══ Source information ══

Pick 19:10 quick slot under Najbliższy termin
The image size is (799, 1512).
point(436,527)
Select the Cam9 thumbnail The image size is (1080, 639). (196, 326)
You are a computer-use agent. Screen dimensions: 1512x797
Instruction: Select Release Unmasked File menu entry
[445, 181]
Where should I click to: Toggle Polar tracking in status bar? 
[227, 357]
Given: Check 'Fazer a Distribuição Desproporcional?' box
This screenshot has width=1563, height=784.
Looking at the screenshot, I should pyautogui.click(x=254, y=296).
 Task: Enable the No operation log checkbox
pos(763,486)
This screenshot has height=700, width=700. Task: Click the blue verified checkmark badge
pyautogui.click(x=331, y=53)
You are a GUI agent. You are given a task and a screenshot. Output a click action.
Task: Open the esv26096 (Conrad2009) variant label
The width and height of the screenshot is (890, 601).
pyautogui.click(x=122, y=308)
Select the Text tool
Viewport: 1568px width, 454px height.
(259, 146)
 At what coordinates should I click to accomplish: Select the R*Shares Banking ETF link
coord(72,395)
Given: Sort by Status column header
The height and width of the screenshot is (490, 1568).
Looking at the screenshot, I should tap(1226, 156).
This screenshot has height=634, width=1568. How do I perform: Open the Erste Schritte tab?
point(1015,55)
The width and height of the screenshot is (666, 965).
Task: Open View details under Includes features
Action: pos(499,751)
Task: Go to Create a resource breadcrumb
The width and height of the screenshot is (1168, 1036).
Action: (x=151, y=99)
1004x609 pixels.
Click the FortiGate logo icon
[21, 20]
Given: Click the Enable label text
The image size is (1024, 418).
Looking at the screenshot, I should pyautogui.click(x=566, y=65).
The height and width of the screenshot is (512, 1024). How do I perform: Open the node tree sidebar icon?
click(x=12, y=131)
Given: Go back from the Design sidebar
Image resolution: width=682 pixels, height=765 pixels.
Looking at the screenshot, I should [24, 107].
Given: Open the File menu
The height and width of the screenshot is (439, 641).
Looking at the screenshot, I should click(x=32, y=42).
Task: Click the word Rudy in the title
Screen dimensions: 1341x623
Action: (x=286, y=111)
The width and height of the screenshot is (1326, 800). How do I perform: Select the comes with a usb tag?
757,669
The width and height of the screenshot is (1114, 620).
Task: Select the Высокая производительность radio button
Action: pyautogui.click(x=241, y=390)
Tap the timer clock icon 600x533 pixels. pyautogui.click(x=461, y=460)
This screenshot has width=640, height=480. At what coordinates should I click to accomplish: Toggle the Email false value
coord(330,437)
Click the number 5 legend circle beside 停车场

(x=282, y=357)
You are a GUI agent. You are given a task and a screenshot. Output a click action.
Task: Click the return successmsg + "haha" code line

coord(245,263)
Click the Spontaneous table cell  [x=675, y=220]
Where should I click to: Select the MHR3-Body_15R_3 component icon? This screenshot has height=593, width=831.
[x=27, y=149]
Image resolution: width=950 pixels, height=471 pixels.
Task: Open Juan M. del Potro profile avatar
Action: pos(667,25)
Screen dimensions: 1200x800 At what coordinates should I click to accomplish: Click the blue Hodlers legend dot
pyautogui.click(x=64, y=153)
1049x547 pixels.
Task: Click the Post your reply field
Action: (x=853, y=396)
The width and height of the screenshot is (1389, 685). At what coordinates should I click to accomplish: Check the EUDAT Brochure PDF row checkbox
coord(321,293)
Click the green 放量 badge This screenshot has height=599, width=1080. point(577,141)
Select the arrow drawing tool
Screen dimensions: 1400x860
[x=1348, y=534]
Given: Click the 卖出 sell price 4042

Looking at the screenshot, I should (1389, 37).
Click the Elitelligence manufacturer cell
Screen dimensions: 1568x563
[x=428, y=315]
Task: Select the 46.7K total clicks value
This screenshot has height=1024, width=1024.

═══

Activity: Task for the records above: copy every line in which the word "cell" occurs.

Result for this exercise:
Click the Spontaneous table cell  [x=675, y=220]
Click the Elitelligence manufacturer cell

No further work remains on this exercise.